Training_README.md
Five new vectors were trained. Four of these vectors were trained on Gigaword and updated Wikipedia corpus and the fifth was trained on Dolma. This document includes the scripts used to train these five vectors.
The Wikipedia portion of the corpora was downloaded from the 7/22/2024 dump. The text was then extracted using Wikiextractor with the command
python -m wikiextractor.WikiExtractor enwiki-20220620-pages-meta-current.xml --no-templates --output output_dir/
The fifth edition of Gigaword was used. Dolma v1.6 was used and 5% of Common Crawl, 40% of C4, 100% of Reddit, and 100% of Project Gutenberg were used.

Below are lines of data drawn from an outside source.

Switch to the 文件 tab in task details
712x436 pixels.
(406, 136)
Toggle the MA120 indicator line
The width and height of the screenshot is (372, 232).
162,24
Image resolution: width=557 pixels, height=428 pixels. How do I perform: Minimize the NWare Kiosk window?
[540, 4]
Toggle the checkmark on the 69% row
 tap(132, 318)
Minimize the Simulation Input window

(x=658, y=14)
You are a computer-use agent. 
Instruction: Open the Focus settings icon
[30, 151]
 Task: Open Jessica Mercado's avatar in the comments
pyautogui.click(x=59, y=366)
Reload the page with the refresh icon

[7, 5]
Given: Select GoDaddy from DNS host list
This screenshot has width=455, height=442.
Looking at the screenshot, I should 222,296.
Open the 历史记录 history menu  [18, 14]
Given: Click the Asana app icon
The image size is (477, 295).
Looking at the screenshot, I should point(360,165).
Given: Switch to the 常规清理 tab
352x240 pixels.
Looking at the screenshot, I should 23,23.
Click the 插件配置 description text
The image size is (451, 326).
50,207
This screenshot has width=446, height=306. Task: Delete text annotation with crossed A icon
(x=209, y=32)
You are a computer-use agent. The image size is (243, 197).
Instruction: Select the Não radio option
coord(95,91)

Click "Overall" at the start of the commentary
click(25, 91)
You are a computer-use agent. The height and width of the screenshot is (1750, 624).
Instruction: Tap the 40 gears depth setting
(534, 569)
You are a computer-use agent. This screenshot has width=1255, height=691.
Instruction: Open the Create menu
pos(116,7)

For tokenization, version 4.4.1 of Stanford's Stanza tokenizer was used. We used the script
java edu.stanford.nlp.process.PTBTokenizer -preserveLines -lowerCase -options 'untokenizable=allKeep'
When combining the Wikipedia and Gigaword data, Gigaword was added twice to balance the increase in Wikipedia data from the previous training corpus.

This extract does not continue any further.